4. Hike the Antica Strada Valeriana
In Roman times, this path was the only way to reach the valley of Lake Iseo from Brescia on foot. But in the 19th century, a new coastal route to the villages was built. The old path soon fell into disuse.
Thanks to careful restoration work, the Antica Strada Valeriana is again open to the public. It is fairly easy to walk and offers great views of the area.
5. In winter, go skiing at Montecampione
Montecampione is a popular modern skiing town. It is in Val Camonica, Brescia (i.e. the region around Lake Iseo). If you like to ski, here you have about 30 km of ski slopes of all levels. Notably, for families, there are mini slopes for children (and beginners).
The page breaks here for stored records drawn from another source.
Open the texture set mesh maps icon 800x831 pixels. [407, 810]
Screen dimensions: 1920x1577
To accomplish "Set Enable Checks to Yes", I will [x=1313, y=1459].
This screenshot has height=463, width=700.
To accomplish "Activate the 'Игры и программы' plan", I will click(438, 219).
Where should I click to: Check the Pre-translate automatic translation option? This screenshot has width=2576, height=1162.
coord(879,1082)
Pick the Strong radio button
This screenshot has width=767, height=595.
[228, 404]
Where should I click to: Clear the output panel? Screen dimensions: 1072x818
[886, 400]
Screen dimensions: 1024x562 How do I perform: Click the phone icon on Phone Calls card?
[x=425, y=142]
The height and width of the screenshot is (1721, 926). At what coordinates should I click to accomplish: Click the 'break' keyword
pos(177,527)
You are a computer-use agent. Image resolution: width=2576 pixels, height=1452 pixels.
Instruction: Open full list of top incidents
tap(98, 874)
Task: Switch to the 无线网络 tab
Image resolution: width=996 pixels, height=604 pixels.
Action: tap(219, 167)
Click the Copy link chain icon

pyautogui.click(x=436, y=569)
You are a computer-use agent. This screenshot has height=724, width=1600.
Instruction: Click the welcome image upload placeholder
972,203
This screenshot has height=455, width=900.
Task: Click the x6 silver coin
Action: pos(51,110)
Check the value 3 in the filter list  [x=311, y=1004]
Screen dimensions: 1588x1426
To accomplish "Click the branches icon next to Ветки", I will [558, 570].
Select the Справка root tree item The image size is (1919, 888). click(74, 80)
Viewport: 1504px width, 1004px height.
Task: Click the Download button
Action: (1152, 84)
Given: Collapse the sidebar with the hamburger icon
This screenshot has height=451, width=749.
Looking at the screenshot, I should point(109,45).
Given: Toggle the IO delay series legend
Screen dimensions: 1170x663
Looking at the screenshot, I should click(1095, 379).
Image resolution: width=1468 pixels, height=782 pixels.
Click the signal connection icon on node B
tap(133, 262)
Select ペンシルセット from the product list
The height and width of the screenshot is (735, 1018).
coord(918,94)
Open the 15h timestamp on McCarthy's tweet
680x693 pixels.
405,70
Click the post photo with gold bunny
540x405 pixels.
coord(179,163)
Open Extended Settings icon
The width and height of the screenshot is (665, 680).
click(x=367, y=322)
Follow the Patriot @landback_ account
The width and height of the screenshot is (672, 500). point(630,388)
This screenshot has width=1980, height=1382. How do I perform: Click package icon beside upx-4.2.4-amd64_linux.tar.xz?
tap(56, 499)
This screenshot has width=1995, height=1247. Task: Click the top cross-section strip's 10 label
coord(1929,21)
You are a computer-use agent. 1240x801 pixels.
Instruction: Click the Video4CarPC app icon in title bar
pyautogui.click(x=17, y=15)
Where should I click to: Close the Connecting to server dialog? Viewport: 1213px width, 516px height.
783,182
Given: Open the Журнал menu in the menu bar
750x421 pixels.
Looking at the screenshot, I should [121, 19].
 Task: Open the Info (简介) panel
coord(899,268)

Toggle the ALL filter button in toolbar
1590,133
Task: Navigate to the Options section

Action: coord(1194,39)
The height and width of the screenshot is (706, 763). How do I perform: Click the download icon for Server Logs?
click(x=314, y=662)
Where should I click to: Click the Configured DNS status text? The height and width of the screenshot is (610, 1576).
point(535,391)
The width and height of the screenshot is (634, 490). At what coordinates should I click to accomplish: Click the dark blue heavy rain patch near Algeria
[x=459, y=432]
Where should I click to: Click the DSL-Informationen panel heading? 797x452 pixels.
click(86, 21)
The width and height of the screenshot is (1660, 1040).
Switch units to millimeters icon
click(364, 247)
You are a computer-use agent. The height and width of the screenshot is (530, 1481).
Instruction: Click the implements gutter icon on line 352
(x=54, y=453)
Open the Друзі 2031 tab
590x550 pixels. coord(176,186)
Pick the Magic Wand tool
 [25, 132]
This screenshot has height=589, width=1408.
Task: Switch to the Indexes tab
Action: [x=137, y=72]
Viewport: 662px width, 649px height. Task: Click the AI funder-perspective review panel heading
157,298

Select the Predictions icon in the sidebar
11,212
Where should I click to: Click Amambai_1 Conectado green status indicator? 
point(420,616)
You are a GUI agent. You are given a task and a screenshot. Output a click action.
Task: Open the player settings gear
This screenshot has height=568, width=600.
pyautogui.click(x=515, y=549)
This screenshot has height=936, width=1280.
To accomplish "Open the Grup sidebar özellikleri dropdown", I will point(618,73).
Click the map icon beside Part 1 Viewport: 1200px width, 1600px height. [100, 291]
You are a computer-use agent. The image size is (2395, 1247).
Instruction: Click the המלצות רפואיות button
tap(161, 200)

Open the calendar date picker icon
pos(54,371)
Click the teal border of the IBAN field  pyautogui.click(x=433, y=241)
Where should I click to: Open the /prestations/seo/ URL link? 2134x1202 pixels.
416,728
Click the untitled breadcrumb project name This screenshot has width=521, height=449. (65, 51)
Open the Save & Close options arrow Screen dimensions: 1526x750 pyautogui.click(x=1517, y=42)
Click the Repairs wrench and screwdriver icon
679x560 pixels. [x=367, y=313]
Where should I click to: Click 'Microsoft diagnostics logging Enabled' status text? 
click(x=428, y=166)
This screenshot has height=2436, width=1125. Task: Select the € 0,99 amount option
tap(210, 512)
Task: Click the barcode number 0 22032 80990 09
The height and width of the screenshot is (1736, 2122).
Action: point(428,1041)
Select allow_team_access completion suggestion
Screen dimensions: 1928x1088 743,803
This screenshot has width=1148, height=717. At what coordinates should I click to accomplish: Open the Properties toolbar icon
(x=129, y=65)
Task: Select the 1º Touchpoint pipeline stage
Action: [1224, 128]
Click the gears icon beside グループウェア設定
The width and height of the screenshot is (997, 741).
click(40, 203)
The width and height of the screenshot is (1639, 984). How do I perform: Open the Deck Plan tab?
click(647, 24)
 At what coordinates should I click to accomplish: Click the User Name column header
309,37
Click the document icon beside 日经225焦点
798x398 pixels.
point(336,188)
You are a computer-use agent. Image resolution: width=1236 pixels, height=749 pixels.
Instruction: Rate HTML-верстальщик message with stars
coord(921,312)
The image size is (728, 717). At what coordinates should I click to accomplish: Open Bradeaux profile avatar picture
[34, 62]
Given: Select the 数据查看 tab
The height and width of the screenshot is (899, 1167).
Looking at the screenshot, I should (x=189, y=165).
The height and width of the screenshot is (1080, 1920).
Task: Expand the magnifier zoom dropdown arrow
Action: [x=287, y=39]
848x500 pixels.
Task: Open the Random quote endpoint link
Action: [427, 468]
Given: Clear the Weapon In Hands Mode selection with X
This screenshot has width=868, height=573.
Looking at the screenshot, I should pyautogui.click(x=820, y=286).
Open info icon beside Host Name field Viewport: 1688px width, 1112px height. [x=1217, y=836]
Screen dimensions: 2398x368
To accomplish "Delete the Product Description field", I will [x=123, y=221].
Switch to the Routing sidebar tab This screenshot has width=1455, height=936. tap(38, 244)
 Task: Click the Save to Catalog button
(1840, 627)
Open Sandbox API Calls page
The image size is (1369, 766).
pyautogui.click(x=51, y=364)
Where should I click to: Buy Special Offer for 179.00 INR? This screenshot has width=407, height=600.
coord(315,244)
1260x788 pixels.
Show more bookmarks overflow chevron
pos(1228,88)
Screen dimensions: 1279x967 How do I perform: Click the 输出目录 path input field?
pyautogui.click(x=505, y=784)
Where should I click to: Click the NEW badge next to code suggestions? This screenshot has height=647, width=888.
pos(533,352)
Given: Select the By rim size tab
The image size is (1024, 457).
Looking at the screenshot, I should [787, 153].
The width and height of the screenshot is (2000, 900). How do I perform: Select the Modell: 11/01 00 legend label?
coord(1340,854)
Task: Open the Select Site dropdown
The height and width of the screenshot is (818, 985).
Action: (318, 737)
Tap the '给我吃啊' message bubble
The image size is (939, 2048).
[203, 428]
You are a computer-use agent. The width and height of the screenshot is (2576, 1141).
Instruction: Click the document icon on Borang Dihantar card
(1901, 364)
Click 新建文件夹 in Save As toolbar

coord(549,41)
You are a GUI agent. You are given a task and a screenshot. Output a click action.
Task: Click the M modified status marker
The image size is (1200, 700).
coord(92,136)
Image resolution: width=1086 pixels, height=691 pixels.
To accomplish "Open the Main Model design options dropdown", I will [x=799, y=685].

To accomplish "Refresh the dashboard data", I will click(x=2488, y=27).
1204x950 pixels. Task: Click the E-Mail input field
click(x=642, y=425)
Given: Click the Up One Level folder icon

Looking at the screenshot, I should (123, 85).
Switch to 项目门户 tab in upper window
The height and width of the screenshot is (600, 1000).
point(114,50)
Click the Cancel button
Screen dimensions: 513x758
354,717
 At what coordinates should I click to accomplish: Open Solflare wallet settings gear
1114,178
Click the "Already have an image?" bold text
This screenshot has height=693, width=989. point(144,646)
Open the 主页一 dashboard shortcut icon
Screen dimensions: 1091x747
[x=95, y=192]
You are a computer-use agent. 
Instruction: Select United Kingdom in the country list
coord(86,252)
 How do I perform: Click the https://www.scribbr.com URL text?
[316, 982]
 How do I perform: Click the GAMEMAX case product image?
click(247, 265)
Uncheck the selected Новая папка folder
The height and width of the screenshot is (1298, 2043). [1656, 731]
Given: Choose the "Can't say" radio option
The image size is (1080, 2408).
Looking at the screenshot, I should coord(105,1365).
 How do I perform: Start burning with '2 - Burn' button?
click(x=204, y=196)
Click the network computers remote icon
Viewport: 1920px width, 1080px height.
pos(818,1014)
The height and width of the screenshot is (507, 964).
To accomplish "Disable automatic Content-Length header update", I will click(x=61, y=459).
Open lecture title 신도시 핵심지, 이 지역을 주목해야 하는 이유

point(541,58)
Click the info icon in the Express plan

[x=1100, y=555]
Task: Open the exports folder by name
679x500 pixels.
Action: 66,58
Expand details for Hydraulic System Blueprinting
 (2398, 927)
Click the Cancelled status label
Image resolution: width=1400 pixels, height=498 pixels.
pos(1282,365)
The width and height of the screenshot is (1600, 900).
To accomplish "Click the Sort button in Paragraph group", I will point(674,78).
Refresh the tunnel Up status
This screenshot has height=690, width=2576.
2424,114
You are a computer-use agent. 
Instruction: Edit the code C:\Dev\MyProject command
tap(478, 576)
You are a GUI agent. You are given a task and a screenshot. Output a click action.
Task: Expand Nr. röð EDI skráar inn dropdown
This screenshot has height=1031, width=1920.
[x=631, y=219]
Ski lifts that start at the village can take you up to the ski slopes. Finally, if the weather isn’t helpful, an artificial snow plant means there’s good skiing until March.
6. Go wine tasting at Franciacorta
Franciacorta is the main wine region near Lake Iseo, with lush vineyards and rolling hills. It is famous for its fine sparkling wines. In fact, the area is home to over 100 wineries!
A great way to enjoy a visit to the region is by going on one of the many wine tours available. Usually, they start from either Milan or Bergamo and often include lunch. Some even include a shopping trip to the Franciacorta Outlet Village.
7. Enjoy local art & culture
The villages and towns around Lake Iseo are rich in cultural sights. From religious shrines to Art Nouveau mansions and art festivals, Iseo does not disappoint.
Some of the highlights include the church of Santa Maria della Neve in Pisogne, built in the 15th century and the impressive Basilica of Santa Maria in Valvendra.
Alternatively, you can marvel at the splendid Art Nouveau mansions around Lake Iseo. The most famous is the “Liberty Houses” in Sarnico.
Finally, music lovers can time their visit to the prestigious Onde Musicali Festival. It’s a summer-long programme of concerts in various towns, with music ranging from classical to jazz.
How to get to Lake Iseo
The easiest way is by car. This way offers the most flexibility. For instance, the lake is only 60 km (or 1 hour 20 minutes) away from the city of Bergamo.
Or, you can get there by train or bus. There is also a regional railway, which connects most towns around the lake. From Milan, the train takes about an hour and a half to reach the lake area. For more info, you can check out the trenitalia.it website.
Disclaimer: I was a guest of Visit Bergamo Official during this trip, but all opinions are my own.